Sometimes, the CEO is simply the kind of person who works best with a partner. This can lead to what’s been called a “two in a box” model and is similar to what authors David Heenan and Warren Bennis have termed “co-leadership.” Indeed, Heenan and Bennis contend that more companies should create and cultivate co-leadership arrangements. But it’s probably true that, just as there are doubles specialists in tennis, only some executives are more effective when paired. In any case, Michael Dell and Kevin Rollins, whom Dell introduced as COO in 1996, seem to operate in this mode. Dell, as chairman, and Rollins, now as CEO, are committed to leading the firm together, even choosing to “co-office” in adjoining work spaces separated by only a glass partition.

The Heir Apparent

In many cases, the primary reason to establish a COO position is to groom—or test—a company’s CEO-elect. The broad purview of the job allows an heir apparent to learn the whole company: its business, environment, and people. Recent examples of firms using the COO position to develop the successor to the CEO include Continental Airlines, where CEO Gordon Bethune (who himself originally joined the airline as COO) recently passed the torch to his COO, Larry Kellner. Similarly, in the time after Rex Tillerson was appointed to the number two position at Exxon, observers noted that he was increasingly exposed to the public—a deliberate effort to facilitate his succession to CEO Lee Raymond. And when Norfolk Southern appointed Charles Moorman as second in command, the transportation company touted him as the heir, continuing its avowed “practice of picking an executive young enough to lead the company for at least a decade.”

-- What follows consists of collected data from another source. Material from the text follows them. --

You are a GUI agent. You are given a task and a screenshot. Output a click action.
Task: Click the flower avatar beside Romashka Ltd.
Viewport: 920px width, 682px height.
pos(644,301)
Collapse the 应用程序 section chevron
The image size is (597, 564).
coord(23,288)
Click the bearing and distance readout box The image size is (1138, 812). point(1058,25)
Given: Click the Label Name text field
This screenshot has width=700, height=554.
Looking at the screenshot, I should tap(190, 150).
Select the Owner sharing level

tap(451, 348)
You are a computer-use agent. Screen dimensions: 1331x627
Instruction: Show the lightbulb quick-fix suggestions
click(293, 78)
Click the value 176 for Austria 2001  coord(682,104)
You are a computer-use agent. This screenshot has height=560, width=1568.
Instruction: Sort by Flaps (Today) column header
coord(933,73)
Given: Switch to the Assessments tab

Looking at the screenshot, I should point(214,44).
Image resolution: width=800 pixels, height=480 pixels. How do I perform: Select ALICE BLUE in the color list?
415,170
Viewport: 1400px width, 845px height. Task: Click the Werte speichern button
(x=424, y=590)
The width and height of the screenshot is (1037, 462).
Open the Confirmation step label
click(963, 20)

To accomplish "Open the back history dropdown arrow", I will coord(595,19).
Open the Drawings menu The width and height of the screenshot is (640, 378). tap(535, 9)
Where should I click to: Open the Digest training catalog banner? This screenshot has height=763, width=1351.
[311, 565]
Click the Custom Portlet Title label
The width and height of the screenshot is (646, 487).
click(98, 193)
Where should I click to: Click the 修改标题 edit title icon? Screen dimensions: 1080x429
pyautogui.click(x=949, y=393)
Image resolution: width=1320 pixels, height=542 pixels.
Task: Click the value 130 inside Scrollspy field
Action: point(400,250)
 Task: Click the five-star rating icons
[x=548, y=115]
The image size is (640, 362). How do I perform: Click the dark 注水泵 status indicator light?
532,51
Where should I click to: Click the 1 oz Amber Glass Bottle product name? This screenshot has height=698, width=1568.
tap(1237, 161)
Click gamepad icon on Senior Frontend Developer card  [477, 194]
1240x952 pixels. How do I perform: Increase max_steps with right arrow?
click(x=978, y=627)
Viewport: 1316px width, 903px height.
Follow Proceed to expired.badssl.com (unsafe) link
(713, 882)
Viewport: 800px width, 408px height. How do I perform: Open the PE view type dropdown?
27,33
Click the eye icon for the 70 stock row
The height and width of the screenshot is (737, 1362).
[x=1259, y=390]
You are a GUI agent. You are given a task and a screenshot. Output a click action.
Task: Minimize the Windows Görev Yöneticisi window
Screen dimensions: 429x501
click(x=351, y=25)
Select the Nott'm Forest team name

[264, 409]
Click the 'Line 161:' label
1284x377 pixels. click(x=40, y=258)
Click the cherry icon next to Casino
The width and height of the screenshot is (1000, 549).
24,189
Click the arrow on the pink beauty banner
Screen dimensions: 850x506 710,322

Certainly, being identified as a likely heir does not represent anything approaching a guarantee. On the one hand, an otherwise valuable senior executive may leave if the top job ultimately goes to someone else—or isn’t offered soon enough. On the other hand, the COO’s performance can indicate that the heir title was inappropriately or prematurely bestowed. In the past few years, we’ve seen several prominent COOs who seemed to be on the glide path to the CEO’s office instead leave their companies; they include John Brock (Cadbury Schweppes), Mike Zafirovski (Motorola), John Walter (AT&T), and Robert Willumstad (Citigroup). Regardless of whether each left because he was passed over for the CEO position, because the timing was not as advertised, or because he found greener pastures, the succession plan unraveled.

The MVP

Finally, some companies offer the job of COO as a promotion to an executive considered too valuable to lose, particularly to a competitor. This appears to have been the case at News Corporation’s Fox Entertainment Group subsidiary. It recently announced that its president and COO, Peter Chernin, had signed a new employment agreement preventing a rumored move to rival Disney. Similarly, when McDonald’s restructured the roles of its U.S. and Europe presidents during the summer of 2004, that was interpreted by analysts as an effort to ward off poachers. With this strategy, an organization may try to hedge its bets by stopping short of identifying a specific heir or setting a timetable for leadership succession, in an effort to keep its high-potential executives intrigued about what the future might hold for them, should they stay on board.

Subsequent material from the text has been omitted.